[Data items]
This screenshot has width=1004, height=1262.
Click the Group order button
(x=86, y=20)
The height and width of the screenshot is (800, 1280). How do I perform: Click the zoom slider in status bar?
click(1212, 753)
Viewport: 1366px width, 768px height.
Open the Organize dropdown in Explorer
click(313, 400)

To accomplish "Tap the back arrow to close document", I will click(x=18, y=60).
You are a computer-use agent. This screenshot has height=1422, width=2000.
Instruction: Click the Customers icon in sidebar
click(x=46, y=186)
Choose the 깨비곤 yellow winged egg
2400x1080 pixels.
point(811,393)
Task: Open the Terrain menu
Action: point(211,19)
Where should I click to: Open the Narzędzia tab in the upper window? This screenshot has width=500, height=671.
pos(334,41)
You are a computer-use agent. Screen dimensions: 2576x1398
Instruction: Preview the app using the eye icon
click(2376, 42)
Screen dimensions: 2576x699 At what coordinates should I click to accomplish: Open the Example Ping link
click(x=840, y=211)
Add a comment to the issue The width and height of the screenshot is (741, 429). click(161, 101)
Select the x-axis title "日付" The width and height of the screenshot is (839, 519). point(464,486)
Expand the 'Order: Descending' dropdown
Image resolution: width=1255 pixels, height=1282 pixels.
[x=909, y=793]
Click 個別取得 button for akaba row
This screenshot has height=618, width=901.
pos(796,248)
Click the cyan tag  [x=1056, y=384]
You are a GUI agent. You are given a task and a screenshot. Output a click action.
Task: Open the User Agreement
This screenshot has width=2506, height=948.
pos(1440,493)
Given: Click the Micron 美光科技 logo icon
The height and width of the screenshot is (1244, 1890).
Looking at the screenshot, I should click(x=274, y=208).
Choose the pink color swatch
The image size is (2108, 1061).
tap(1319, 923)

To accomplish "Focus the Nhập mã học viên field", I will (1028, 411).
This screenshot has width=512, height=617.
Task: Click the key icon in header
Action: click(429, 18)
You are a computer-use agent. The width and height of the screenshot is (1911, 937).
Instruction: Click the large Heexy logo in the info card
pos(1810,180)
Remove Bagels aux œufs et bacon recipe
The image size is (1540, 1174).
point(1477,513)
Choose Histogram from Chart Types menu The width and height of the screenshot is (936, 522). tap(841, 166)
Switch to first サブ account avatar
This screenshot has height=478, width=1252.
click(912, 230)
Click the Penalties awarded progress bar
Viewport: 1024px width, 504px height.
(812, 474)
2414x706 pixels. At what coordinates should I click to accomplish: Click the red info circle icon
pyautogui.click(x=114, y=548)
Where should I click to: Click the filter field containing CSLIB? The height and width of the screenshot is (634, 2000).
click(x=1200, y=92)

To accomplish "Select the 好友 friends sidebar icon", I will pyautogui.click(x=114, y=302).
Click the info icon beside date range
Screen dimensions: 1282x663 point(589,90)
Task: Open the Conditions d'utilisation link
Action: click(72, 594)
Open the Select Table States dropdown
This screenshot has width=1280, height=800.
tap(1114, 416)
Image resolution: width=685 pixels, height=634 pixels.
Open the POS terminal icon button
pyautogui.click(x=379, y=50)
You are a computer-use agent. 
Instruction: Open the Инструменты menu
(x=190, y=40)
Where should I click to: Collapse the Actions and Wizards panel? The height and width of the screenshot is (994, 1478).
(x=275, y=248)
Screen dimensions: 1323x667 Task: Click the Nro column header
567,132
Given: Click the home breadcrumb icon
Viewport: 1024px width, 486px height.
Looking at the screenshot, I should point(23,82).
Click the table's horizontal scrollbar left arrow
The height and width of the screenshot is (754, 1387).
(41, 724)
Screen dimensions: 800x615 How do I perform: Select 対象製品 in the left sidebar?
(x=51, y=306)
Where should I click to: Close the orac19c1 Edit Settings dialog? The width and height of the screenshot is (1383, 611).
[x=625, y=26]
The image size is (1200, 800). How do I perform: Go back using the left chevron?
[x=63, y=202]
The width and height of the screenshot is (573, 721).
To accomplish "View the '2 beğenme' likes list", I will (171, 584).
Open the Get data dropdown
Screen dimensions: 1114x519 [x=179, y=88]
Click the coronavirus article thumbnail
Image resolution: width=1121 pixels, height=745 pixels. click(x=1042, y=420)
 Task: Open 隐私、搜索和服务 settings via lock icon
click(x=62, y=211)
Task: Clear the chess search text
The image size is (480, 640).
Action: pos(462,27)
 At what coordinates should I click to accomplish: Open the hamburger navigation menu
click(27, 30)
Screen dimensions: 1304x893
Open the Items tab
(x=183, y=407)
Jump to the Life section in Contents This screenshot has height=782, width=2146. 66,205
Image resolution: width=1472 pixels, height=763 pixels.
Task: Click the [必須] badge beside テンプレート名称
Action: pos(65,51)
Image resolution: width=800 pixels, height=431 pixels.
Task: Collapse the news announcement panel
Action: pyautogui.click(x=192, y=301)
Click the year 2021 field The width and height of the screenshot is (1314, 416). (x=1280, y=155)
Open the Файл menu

[EXERCISE GOAL]
For each line above that holds the string "arrow", provide a copy of that line.

[EXPECTED ANSWER]
To accomplish "Tap the back arrow to close document", I will click(x=18, y=60).
Click the table's horizontal scrollbar left arrow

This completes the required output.